In the DeHappy Seafood Penang post I talked about Singapore as a base for weekends away – and it is one of the things that makes working and living here very special. People love living here – but they love getting away for the weekend as well.

The Rock Bar, Ayana Resort, Bali

Sunset from The Rock Bar, Ayana Resort, Bali

Most of South East Asia really is only an hour or two away by jet – Melaka, Penang and Kuala Lumpur are only an hour away. Sabah/Sarawak/Brunei/Phuket/Bali/Jakarta/Ho Chi Minh City are two or less. Stretch that to a three hour flight and you can get to Cebu/Clark/Manila in the Philippines, and it is not much further to Hong Kong or Sri Lanka – all with regular direct flights. Some destinations require transfers and these can place an otherwise desirable area out of reach for a weekend trip (an example is Boracay in the Philippines – one of the nicest places I’ve been but a little far away for a weekend trip – to be the subject of another blog post).

Fort Santiago, Manila

Fort Santiago, Intramuros, Manila

The pressure from many budget airlines operating in the region tends to keep flight prices low, especially if you keep an eye out for special offers and book well in advance. Competition for the cheaper fares is intense anywhere near a public holiday here, and getting the best deal requires some planning. Expedia has a weekend getaway finder that includes some popular regional destinations.

Tour Boats, Phi Phi Island near Phuket, Thailand

Phi Phi Island, near Phuket, Thailand

My strongest advice is to check independent reviews before booking any hotel – I got burnt on a Penang hotel once because I only looked at the hotel website (and the reality was very substandard). In this case, the Internet is definitely your friend – anywhere you might go has probably been reviewed or blogged about before. And please talk to people here – providing holiday and food advice (when sought) is a passion for many Singaporeans, and it is a good way to get to know your colleagues and neighbours.

Street Life, Penang, Malaysia

Street scene, Penang, Malaysia

In this blog I will share my experiences of the food in these regional getaway spots – hopefully you will see something you like. I promise to link those posts back to here so that it is more about food than my tourist happy-snaps :)

Sep 072012

Chasing food and cultural experiences has taken me to some interesting places. One of the joys of living in Singapore is that most of south east Asia is only an hour or two away by jet – and with several budget airlines operating in the region, a weekend away becomes a very real option. Tricks and traps for planning these outings is a good topic for a future blog post. One such trip took us to Penang – I’ve written about the great Assam Laksa at the Air Hitam market there.

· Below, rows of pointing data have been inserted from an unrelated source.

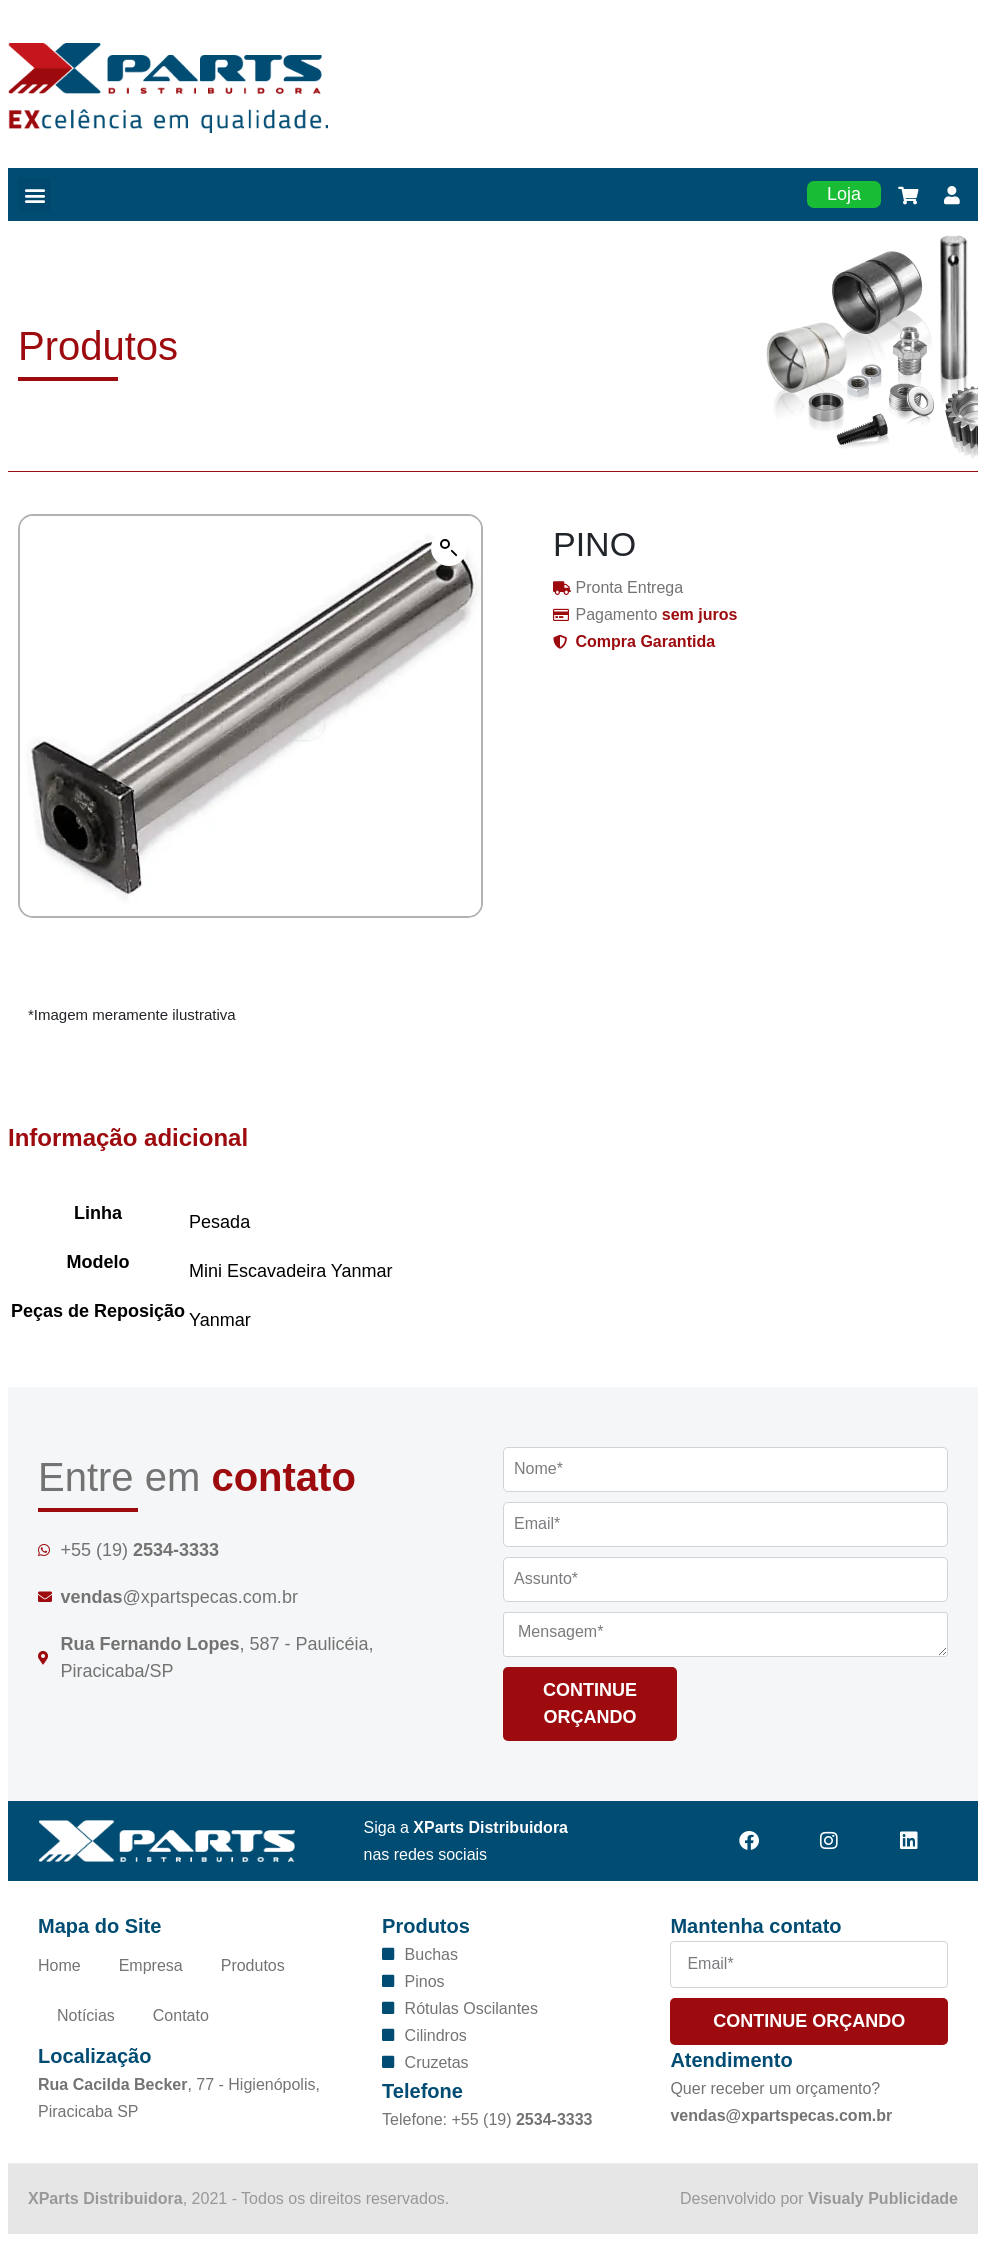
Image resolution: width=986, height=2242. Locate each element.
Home (59, 1965)
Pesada (219, 1222)
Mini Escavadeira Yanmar (290, 1271)
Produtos (253, 1965)
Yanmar (220, 1320)
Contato (181, 2015)
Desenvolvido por (819, 2198)
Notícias (86, 2015)
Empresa (151, 1965)
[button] (34, 194)
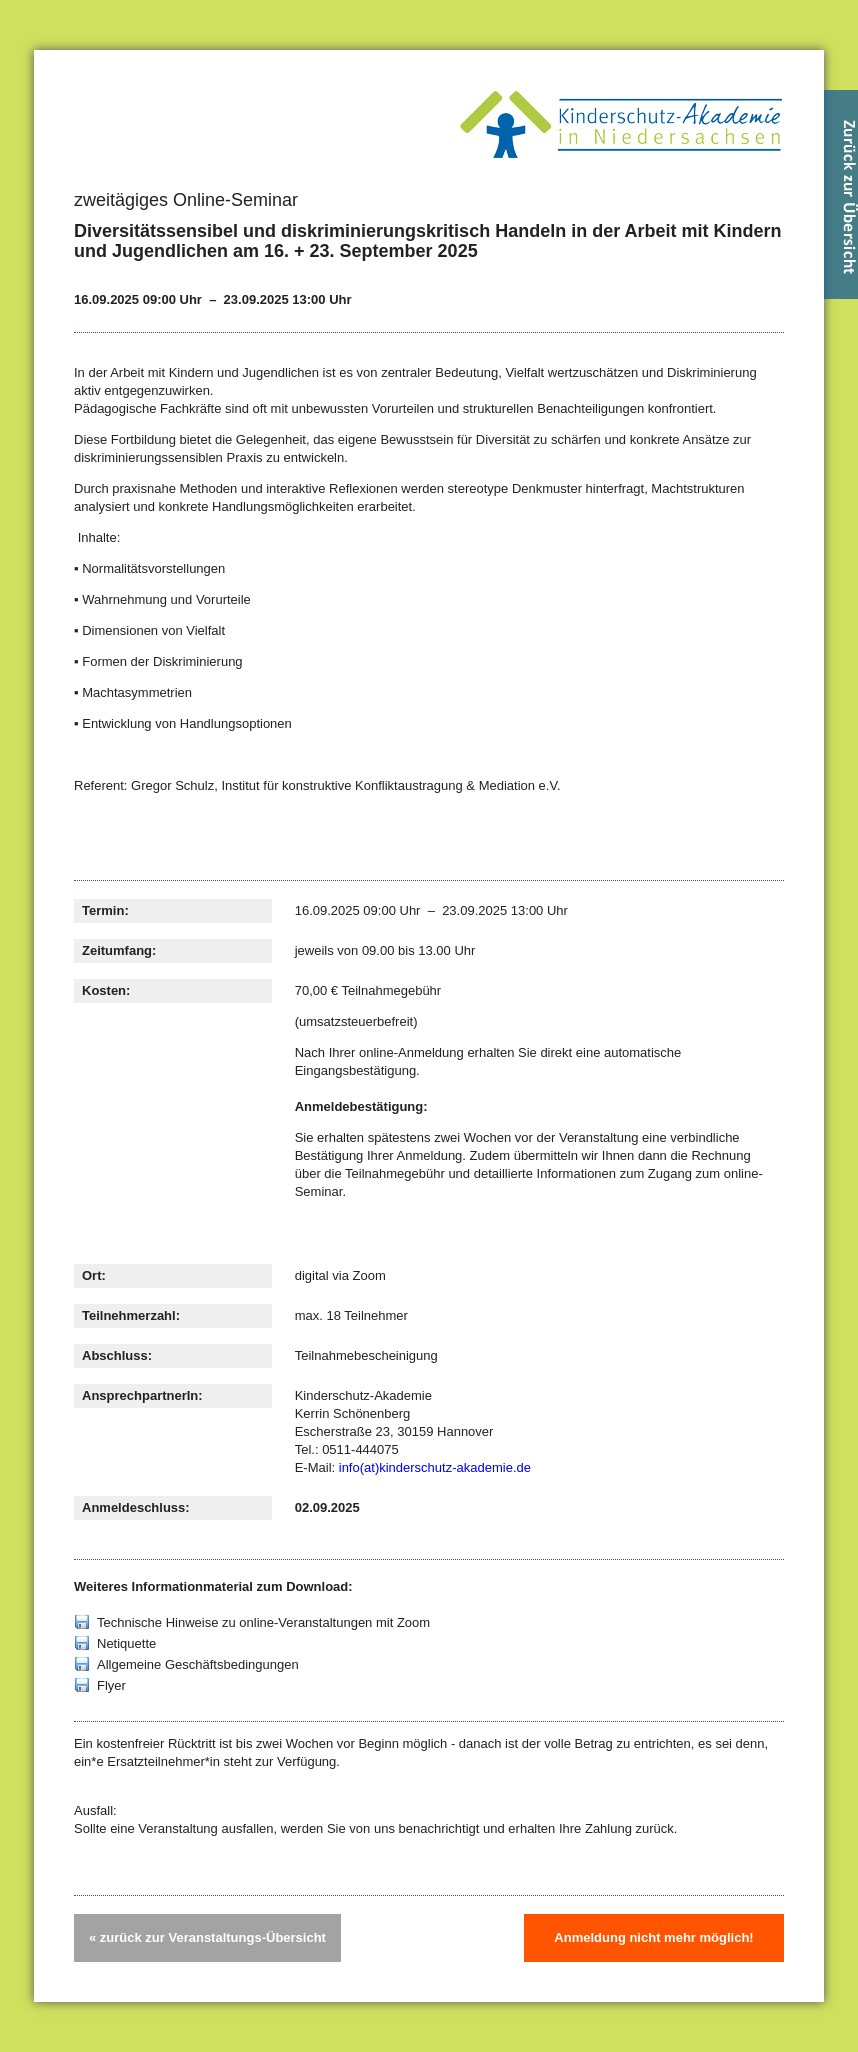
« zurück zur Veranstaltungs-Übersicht (207, 1937)
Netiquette (126, 1643)
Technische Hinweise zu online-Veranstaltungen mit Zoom (263, 1622)
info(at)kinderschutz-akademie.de (435, 1467)
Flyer (111, 1685)
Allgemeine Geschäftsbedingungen (198, 1664)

The other culinary highlight of that trip was dinner at DeHappy Seafood on Macalister Road. They have an interesting crab menu:


This is the Garlic and Black Bean Crab, Hong Kong style:


It’s hard to describe how wonderful these two smaller (around 500gram) crabs were – cooked to perfection in a salty black bean and garlic sauce, shallots, and spring onions. We ate them with seafood fried rice, garlic kankong, and some salted egg prawns (the latter sadly overshadowed by the magnificence of the crab).

After the crab, there were some amazing oysters – that’s my hand, and trust me it is not a small hand :)

The manager apologised in advance for having to charge us MYR8 (SGD3) each owing to supply problems – so we just ordered half a dozen. When they came out, I remember saying that I was glad we didn’t order a whole dozen :)

20120907-082844.jpg The oysters had an incredibly fresh clean taste.

I didn’t get a good pic of DeHappy at night as it was raining – if you go to look for it, this is what it looks like during the day:

Please note that they are scheduled to move into larger premises next door (to the right) some time later this year.

All in, with a few bottles of Tiger beer to wash it down, the meal came to less than SGD70. This is one of the reasons Penang is so popular with Singaporean food lovers – great seafood at a good price.


I look forward to returning to Penang to eat at DeHappy once again.